Un patrimonio di fede radicato nei secoli
Il Santuario di Polsi rappresenta da sempre uno dei cuori pulsanti della spiritualità calabrese. Situato nel cuore dell’Aspromonte, il luogo di culto richiama ogni anno migliaia di pellegrini, testimoniando una devozione che travalica il tempo e si intreccia con la storia sociale del territorio.
Il convegno intende proprio mettere in luce questa dimensione plurale: non solo evento religioso, ma fenomeno culturale capace di raccontare l’identità profonda delle comunità locali. La Madonna di Polsi diventa così chiave di lettura per comprendere tradizioni, riti, linguaggi e forme di appartenenza.
I saluti istituzionali
Ad aprire i lavori saranno i saluti delle autorità civili e religiose:
Avv. Simona Scarcella, Sindaco di Gioia Tauro
Sac. Antonio Scordo, Parroco del Duomo Sant’Ippolito Martire
Sig. Antonio Scordo, Procuratore di Gioia Tauro
Una presenza corale che sottolinea il valore trasversale dell’iniziativa, capace di unire istituzioni, Chiesa e società civile.
Interventi di alto profilo religioso
Il cuore del convegno sarà rappresentato dagli interventi di studiosi ed esperti che offriranno letture complementari del fenomeno di Polsi.
Tra i relatori:
S.E. Rev.ma Mons. Giuseppe Alberti, Vescovo della Diocesi di Oppido Palmi, che porterà una riflessione pastorale sul significato contemporaneo della devozione mariana.
P. Antonio Maria Carfì, docente di Mariologia ed Escatologia presso l’Istituto Teologico Pio XI e l’ISSR di Reggio Calabria, che analizzerà la figura della Madonna di Polsi in chiave teologica.
Emanuele Carere, delegato della Carovana “Misteri della Gioia” di San Giorgio Morgeto, che offrirà uno sguardo sulle tradizioni popolari e sulla loro trasmissione nel tempo.
Le conclusioni saranno affidate a Giacomo Maria Oliva, direttore del Museo Diocesano di Gerace, mentre a moderare l’incontro sarà la storica, scrittrice e giornalista Daniela La Cava.

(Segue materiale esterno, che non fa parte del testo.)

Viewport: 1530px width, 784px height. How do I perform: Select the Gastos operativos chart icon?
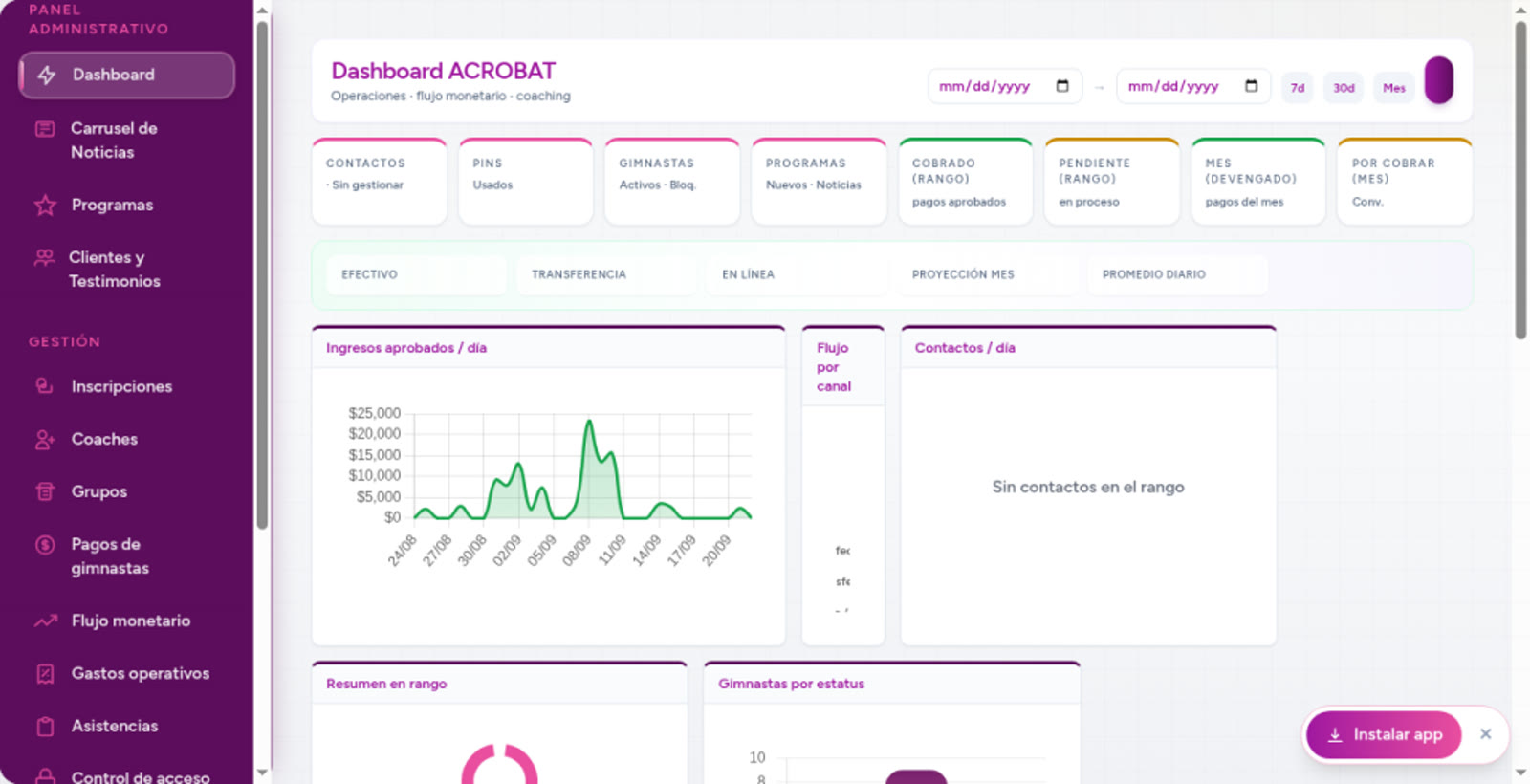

Cultura, devozione e memoria collettiva
Particolarmente significativa la scelta della sede: la Biblioteca Comunale di Gioia Tauro, spazio simbolico di crescita culturale e confronto civile. Qui il convegno si propone come momento di dialogo tra discipline diverse — teologia, storia, antropologia — per restituire una visione completa del fenomeno Polsi.
In occasione dell’evento sarà inoltre esposto un volume dedicato alla storia del Santuario, offrendo ai partecipanti un ulteriore strumento di approfondimento.
Un segnale per il territorio
In un tempo in cui le comunità locali sono chiamate a riscoprire le proprie radici, iniziative come questa assumono un valore strategico. La Madonna di Polsi non è soltanto oggetto di devozione, ma elemento identitario che continua a generare coesione sociale, memoria condivisa e senso di appartenenza.
Il convegno di Gioia Tauro si inserisce dunque in un percorso più ampio di valorizzazione del patrimonio religioso e culturale calabrese, con l’ambizione di parlare non solo ai fedeli, ma a studiosi, giovani e cittadini interessati a comprendere le radici profonde del territorio.